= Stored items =
++++++++++++++++++++
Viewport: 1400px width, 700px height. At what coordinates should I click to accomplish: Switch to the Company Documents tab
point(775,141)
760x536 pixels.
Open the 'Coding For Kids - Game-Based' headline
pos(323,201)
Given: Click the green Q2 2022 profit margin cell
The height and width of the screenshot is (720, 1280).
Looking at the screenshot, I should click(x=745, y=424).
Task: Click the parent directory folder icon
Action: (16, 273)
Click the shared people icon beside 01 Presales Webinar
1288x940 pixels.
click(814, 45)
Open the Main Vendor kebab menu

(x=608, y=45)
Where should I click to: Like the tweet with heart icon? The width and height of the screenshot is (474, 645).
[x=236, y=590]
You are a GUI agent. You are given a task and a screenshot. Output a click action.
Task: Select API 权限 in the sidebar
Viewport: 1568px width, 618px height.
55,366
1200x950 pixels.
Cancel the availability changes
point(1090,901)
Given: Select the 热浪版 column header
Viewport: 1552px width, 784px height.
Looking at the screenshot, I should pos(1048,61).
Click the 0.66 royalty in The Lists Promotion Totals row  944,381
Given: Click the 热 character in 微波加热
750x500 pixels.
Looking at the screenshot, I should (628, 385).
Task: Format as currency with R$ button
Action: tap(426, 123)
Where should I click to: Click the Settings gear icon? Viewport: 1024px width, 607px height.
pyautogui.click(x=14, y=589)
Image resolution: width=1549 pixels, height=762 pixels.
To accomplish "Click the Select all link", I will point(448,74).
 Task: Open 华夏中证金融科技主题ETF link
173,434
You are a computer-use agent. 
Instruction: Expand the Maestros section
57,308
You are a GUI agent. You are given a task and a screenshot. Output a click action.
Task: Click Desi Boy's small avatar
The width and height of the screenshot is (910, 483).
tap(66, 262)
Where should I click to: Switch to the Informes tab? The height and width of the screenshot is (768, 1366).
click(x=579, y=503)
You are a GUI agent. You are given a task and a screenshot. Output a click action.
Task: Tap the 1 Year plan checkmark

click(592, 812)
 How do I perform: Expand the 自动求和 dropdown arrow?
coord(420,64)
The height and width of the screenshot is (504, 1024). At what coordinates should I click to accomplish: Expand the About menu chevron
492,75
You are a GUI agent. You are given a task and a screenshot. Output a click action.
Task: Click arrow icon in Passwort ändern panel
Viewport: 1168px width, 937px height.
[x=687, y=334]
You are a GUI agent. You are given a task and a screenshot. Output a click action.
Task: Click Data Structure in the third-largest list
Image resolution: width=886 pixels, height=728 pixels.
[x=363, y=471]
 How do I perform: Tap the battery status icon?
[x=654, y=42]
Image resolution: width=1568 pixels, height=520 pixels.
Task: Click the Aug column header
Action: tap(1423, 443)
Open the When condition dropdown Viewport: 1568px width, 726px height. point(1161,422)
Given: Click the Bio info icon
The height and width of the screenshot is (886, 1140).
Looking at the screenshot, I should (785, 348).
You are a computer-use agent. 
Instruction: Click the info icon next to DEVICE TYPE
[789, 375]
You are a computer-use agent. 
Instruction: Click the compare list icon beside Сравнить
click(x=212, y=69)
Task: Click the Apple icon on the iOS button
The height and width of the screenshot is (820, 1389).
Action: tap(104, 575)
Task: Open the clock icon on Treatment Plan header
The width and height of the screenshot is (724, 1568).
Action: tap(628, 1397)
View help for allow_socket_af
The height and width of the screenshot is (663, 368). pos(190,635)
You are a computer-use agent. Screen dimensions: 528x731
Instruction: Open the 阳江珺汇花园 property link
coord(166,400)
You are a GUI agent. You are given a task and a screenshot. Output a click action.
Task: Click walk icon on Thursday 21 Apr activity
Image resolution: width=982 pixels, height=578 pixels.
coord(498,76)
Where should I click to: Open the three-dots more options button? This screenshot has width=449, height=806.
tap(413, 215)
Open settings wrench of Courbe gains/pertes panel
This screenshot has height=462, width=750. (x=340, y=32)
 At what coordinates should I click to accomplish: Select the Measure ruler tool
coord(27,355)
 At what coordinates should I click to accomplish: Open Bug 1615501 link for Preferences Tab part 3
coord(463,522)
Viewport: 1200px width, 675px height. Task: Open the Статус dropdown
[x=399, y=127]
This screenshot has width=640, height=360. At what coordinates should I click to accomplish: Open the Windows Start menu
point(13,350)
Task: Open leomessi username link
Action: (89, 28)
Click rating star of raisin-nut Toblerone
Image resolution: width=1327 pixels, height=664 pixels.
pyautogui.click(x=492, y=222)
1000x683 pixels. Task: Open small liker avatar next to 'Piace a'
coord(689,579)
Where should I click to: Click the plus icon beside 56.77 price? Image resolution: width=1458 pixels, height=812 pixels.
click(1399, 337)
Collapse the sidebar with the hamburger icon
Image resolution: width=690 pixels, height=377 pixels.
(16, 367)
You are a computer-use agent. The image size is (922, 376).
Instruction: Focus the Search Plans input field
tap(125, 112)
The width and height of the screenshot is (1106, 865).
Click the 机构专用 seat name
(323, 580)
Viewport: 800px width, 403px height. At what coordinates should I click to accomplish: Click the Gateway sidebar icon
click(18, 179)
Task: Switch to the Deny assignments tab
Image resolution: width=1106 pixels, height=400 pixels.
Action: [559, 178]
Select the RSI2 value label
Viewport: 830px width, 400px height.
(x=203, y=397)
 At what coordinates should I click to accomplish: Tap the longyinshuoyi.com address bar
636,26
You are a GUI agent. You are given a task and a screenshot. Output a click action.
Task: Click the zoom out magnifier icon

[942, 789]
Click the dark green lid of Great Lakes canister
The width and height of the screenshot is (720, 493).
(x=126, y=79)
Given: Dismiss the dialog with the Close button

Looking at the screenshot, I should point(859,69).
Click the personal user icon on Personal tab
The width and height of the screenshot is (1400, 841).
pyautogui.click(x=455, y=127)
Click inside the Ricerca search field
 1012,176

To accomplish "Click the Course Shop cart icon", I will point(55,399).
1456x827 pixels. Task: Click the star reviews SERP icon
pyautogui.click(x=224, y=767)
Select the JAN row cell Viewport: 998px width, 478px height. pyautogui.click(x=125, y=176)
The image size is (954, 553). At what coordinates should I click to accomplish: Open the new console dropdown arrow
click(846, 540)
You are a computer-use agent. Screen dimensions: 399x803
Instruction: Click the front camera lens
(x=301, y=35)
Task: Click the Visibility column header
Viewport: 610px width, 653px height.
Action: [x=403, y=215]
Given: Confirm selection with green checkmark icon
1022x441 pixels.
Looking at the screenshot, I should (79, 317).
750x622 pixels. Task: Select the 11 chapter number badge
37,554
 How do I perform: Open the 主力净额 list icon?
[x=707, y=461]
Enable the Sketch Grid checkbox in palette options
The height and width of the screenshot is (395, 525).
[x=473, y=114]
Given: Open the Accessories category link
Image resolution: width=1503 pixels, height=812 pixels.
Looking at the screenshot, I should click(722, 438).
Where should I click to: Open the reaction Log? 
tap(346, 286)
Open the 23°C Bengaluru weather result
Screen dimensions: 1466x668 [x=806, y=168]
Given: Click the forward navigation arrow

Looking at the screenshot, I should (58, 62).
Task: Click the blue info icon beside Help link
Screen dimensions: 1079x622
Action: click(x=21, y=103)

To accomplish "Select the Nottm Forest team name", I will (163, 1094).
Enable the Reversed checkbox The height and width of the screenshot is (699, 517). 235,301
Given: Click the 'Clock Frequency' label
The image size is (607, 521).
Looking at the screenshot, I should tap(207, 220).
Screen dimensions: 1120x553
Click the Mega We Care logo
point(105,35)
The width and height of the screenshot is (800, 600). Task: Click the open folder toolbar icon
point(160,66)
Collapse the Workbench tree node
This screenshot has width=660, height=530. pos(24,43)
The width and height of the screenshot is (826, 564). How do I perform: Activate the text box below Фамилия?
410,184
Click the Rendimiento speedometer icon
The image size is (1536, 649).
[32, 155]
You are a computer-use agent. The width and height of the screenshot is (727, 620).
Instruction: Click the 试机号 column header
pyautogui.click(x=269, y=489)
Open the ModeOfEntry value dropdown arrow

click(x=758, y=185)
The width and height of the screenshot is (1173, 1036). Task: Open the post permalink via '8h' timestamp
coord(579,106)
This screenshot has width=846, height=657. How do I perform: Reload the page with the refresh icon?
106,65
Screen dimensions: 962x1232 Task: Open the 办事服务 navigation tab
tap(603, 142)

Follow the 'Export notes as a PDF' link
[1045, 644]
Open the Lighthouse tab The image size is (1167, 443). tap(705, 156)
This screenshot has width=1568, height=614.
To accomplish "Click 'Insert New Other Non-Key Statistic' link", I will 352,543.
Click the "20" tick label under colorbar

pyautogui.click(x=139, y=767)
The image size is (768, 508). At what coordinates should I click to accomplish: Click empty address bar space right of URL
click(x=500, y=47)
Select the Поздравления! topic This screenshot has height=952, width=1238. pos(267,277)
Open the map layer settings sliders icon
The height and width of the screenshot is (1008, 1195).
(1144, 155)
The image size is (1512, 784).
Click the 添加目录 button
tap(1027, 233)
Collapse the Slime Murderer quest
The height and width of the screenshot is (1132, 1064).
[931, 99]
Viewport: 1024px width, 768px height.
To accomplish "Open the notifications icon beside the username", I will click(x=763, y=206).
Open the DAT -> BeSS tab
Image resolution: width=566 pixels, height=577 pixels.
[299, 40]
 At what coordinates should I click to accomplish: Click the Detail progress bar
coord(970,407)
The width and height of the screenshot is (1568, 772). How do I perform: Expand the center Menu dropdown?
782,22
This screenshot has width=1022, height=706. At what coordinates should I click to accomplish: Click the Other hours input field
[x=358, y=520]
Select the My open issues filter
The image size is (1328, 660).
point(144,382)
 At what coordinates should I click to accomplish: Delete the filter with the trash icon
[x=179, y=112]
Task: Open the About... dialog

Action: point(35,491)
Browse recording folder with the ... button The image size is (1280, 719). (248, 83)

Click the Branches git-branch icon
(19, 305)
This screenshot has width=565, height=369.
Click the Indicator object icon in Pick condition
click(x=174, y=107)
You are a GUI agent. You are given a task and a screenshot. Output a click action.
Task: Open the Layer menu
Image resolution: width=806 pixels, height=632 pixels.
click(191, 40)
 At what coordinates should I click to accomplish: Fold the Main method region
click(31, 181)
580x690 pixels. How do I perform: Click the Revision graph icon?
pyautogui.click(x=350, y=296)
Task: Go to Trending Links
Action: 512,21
++++++++++++++++++++
= PROBLEM DETAILS =
The answer consists of the lines above that include the word "computer", each copied exactly.

= RESPONSE =
You are a computer-use agent. 
You are a computer-use agent. 
You are a computer-use agent. 
You are a computer-use agent. Screen dimensions: 528x731
You are a computer-use agent. The image size is (922, 376).
You are a computer-use agent. Screen dimensions: 399x803
You are a computer-use agent. The width and height of the screenshot is (727, 620).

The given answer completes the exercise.